En sevmediğimiz maçlar da böyle maçlar. Lig biter ama ne umut vardır, ne beklenti ve heyecan. Oynasan bir dert, oynamasan olmuyor. Futbolcular da bunun farkında; ne kadar isteseler de o konsantrasyonu veremiyorlar. Öyle bir anda da golü kalesinde gördü Trabzonspor.
Bodrumspor maçını alsa dahi Trabzonspor, diğer takımların maçlarına göre beşinci sıraya yerleşip Avrupa'ya gitme şansı pek de yoktu.
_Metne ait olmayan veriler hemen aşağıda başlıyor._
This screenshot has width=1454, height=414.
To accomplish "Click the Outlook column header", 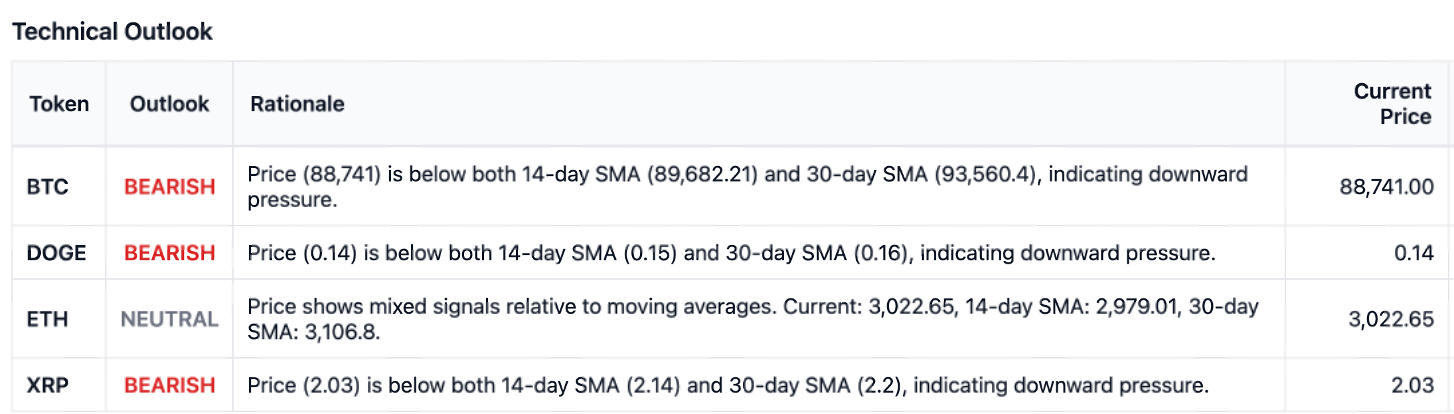I will pyautogui.click(x=170, y=104).
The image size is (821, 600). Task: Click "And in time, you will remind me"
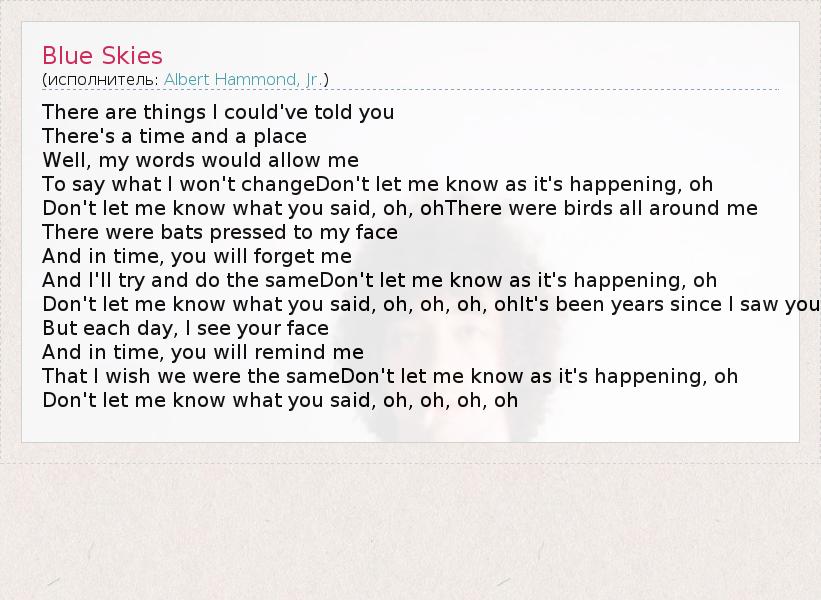(x=203, y=352)
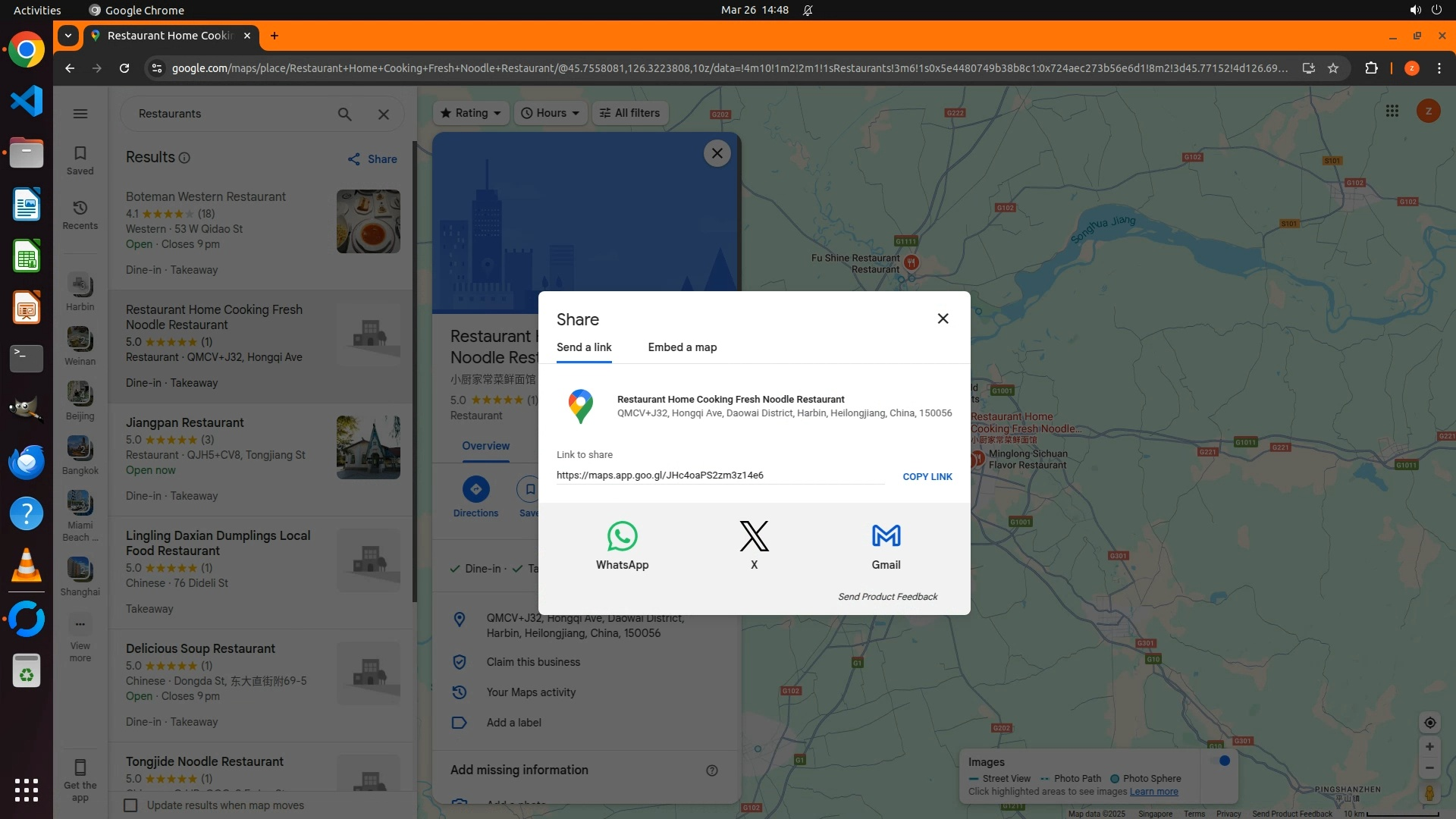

Gitse bile Konfederasyon Kupası'na katılacağı için de çok da yoktu. Gitse, ortasında Avrupa Kupa maçlarına çıkma olasılığı vardı.
Belki de önümüzdeki sezonu en fazla lig bitiminden üç hafta sonra açmak zorunda kalacaktı. Bence Konfederasyon Kupası'na katılacağına, sezonun bitmesini beklemek, ona göre kadro kurup lige odaklanmak önemli.
Belli olmaz, Trabzonspor’un şampiyon olduğu sezon Avrupa Kupası'na gitmediği sezondu.
Bunları düşünen takım, ilk yarı dağınık ve kontrolsüzdü. Fatih Tekke bile o dalgındı. Hâlâ aklında Galatasaray'a kaybettiği kupa maçı vardı.
O yüzden ancak ikinci yarı ipleri eline aldı ve kanımca da önümüzdeki sezon kimleri takımda tutup tutmayacağına yönelik isimleri sahaya sürdü.
Salih’i defansta başlatması güzeldi. Çocuk ilk önceleri bocaladı ama sonra yerine alıştı. Bence daha da iyi olacak.
Gecenin güzel tarafı Jabol'un sahalara dönmesiydi.
Yalnız Zubkov’da aşırı bir özgüven patlaması sonucu oluşan bir disiplinsizlik oluşmuş.